Playing catch up… spinning plates read Mapping the Margins shortly after watching Chay Brown on Disability & Gender speak about empowering a community by talking out loud…. I felt uncomfortable just reading the title, I started to highlight and make notes but had to turn to a red pen to make sense of how and where I was triggered… My recent lived experience has meant that my privileged walk has taken a different path. A proud survivor of domestic abuse, I feel privileged that my experience of surviving and that of the panel of experts by experience survivors that I sit on has been very different from that of the people referenced in the paper. Like Chay Brown said by talking about lived experiences we can improve and change them for others. UAL has provided a safe space to do this and enabled me to study with the support of the disability team. For the time being I’m going to keep my eyes peeled for other papers on a similar theme and potentially at a later date look at unpacking them in much more detail. Domestic Violence can happen to anyone.

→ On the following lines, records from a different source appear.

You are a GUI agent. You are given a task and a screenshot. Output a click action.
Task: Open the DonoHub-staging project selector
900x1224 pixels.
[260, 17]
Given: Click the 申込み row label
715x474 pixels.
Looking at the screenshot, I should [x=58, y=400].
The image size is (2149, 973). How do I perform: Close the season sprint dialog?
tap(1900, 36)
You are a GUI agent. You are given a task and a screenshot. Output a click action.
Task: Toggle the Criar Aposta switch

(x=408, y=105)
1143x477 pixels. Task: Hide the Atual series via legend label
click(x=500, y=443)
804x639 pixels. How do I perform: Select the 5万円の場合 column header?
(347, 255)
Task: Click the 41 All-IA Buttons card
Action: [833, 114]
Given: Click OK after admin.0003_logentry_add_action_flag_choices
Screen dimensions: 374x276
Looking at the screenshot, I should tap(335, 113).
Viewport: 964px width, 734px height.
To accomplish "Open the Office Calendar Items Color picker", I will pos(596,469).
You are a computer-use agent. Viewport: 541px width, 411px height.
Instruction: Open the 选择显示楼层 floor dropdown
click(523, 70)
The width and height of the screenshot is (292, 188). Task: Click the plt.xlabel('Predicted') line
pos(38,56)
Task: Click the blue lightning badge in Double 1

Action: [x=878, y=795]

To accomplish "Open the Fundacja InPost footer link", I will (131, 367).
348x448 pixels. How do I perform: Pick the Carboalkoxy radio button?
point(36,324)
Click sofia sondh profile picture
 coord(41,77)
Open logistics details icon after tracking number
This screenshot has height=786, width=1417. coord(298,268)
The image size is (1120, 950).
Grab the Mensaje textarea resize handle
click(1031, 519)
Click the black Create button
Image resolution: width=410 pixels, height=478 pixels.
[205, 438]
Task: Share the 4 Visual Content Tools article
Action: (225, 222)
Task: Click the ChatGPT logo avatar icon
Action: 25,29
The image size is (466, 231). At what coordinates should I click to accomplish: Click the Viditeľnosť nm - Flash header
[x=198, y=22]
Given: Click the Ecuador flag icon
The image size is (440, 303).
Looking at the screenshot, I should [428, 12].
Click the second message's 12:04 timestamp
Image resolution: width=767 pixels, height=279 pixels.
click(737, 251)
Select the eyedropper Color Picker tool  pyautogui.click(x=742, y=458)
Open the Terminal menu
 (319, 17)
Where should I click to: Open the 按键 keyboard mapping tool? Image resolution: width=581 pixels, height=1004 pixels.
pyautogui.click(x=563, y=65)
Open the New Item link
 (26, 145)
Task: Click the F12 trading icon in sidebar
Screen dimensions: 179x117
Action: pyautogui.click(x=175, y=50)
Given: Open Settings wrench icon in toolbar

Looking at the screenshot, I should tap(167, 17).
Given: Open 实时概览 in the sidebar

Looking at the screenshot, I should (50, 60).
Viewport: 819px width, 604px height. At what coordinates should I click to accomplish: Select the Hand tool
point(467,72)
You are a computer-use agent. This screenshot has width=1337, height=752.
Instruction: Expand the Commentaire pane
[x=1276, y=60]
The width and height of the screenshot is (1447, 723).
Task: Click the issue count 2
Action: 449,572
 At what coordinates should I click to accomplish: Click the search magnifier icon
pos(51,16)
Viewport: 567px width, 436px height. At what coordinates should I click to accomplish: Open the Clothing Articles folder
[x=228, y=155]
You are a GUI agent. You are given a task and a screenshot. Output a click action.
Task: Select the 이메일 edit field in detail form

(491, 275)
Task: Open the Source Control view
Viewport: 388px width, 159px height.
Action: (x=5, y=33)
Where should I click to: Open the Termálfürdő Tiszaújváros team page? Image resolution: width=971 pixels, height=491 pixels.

Mapping the Margins: Intersectionality, Identity Politics, and Violence against Women of Color
Author(s): Kimberle Crenshaw
Source: Stanford Law Review, Jul., 1991, Vol. 43, No. 6 (Jul., 1991), pp. 1241-1299
Published by: Stanford Law Review

Really unsettled by this paper, I dug a little deeper and felt much more at ease after watching Crenshaw Ted talk on intersectionality recorded later in 2016, the clearly defined description and the recognition that we need to vocalise the problem is the beginning of finding solutions resonated with me and I was metaphorically able to join the cacophony of sound. I noticed similarities between cPTSD and intersectionality which I am looking forward to exploring.